■ WHAT THE EXERCISE ASKS
Please give back, exactly as written, the lines from the line with "Where should I click to: Click" to the line with "Task: Click the" in the listing below, leaving out all pictures.

■ DATA RECORDS
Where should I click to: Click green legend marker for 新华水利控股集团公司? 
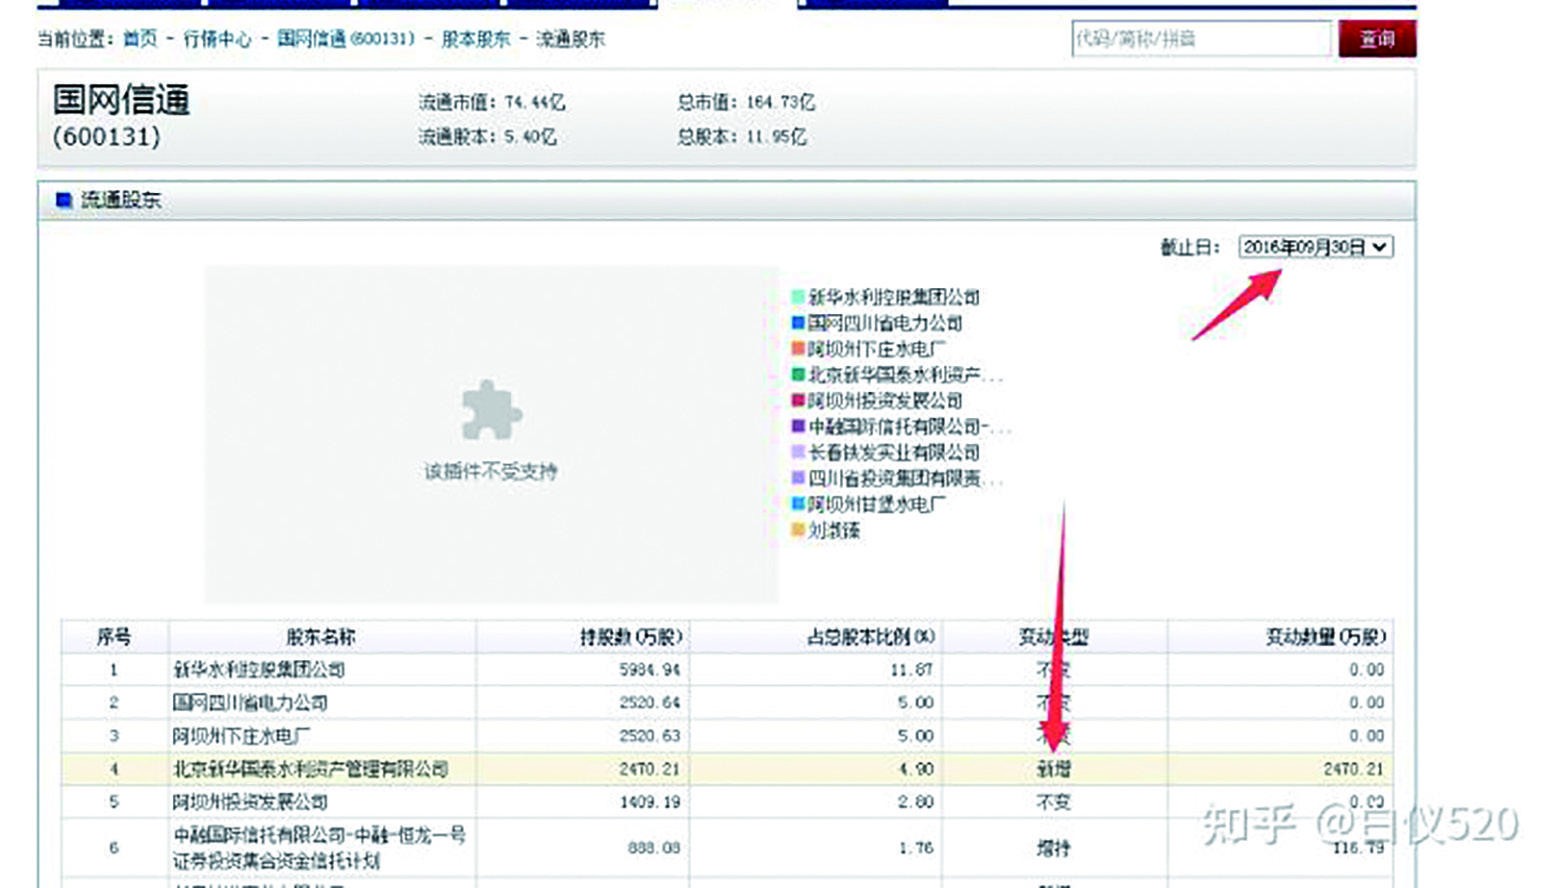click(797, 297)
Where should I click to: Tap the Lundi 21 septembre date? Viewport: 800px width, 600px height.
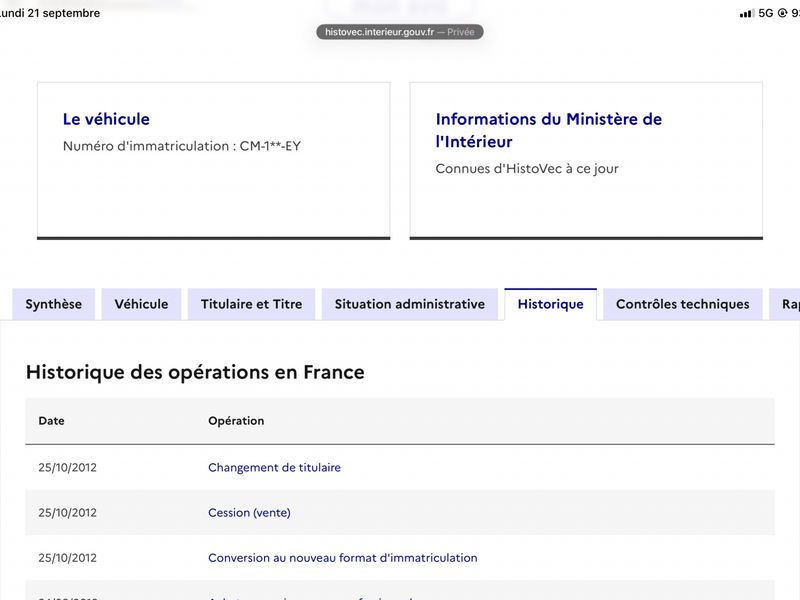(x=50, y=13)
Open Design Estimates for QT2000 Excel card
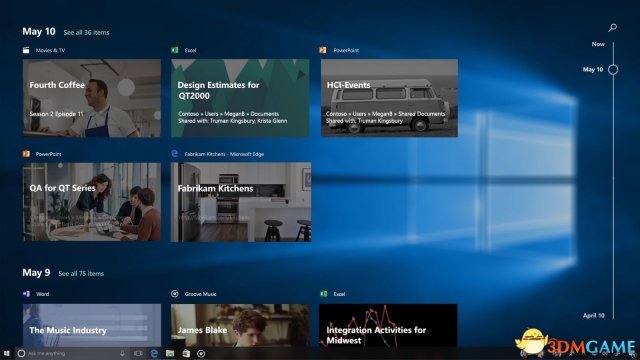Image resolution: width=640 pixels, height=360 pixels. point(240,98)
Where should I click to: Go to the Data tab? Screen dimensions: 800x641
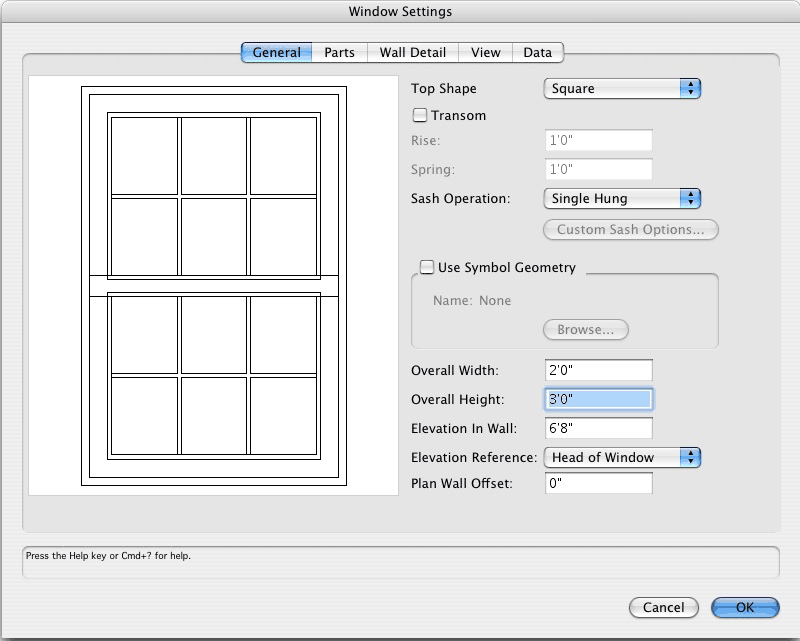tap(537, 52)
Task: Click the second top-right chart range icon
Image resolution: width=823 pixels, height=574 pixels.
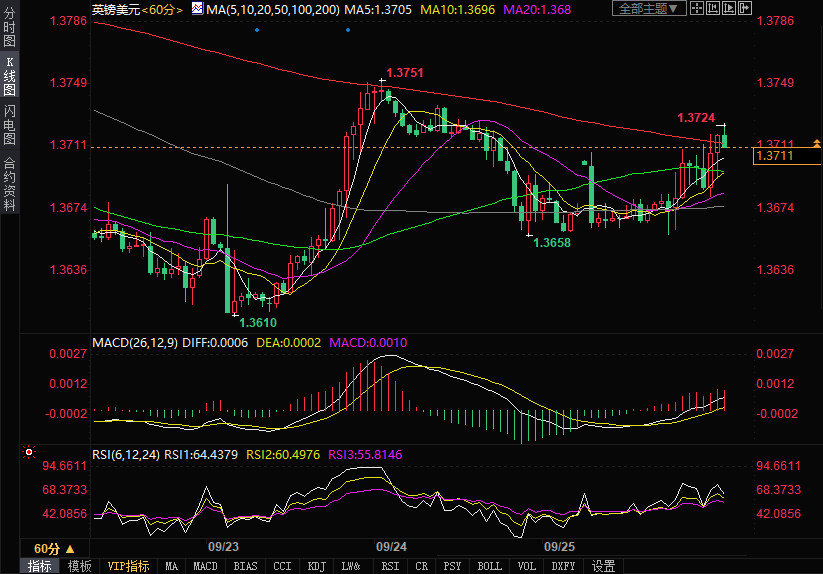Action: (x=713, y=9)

--

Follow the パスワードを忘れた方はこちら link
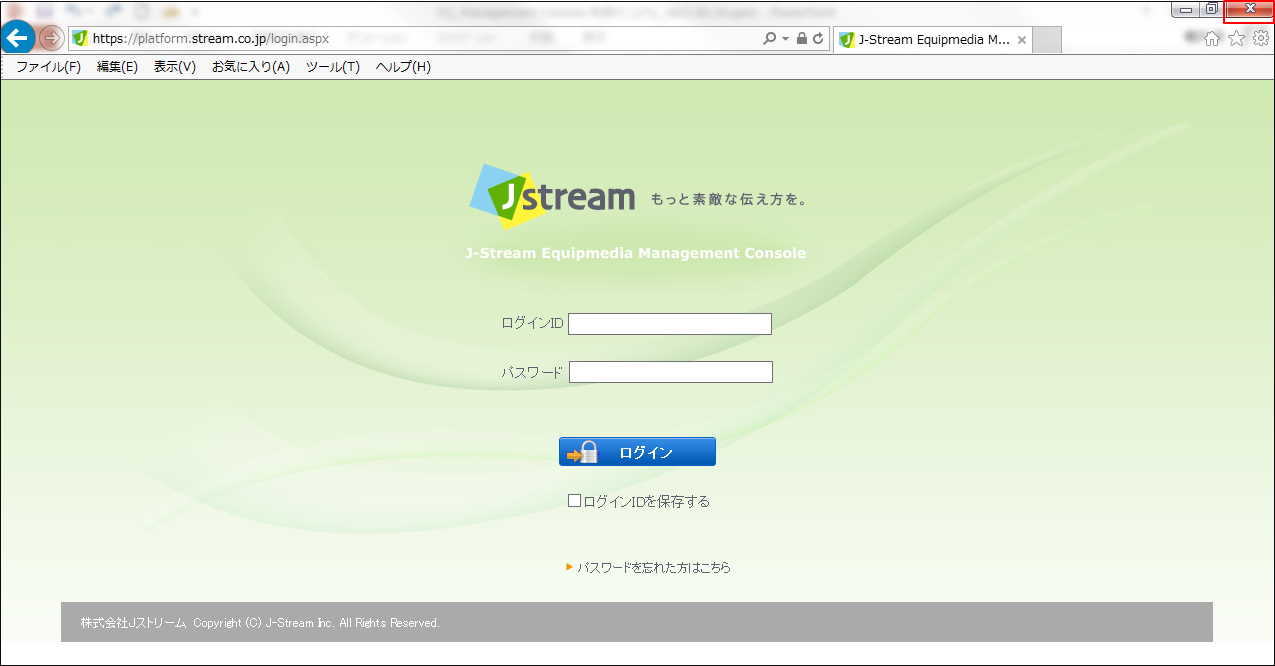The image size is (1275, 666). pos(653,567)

■ TASK ANSWER
Where should I click to: Click green legend marker for 新华水利控股集团公司? 
click(797, 297)
Where should I click to: Tap the Lundi 21 septembre date? Viewport: 800px width, 600px height.
(x=50, y=13)
Open Design Estimates for QT2000 Excel card
Image resolution: width=640 pixels, height=360 pixels. point(240,98)
Where should I click to: Go to the Data tab? Screen dimensions: 800x641
tap(537, 52)
Task: Click the second top-right chart range icon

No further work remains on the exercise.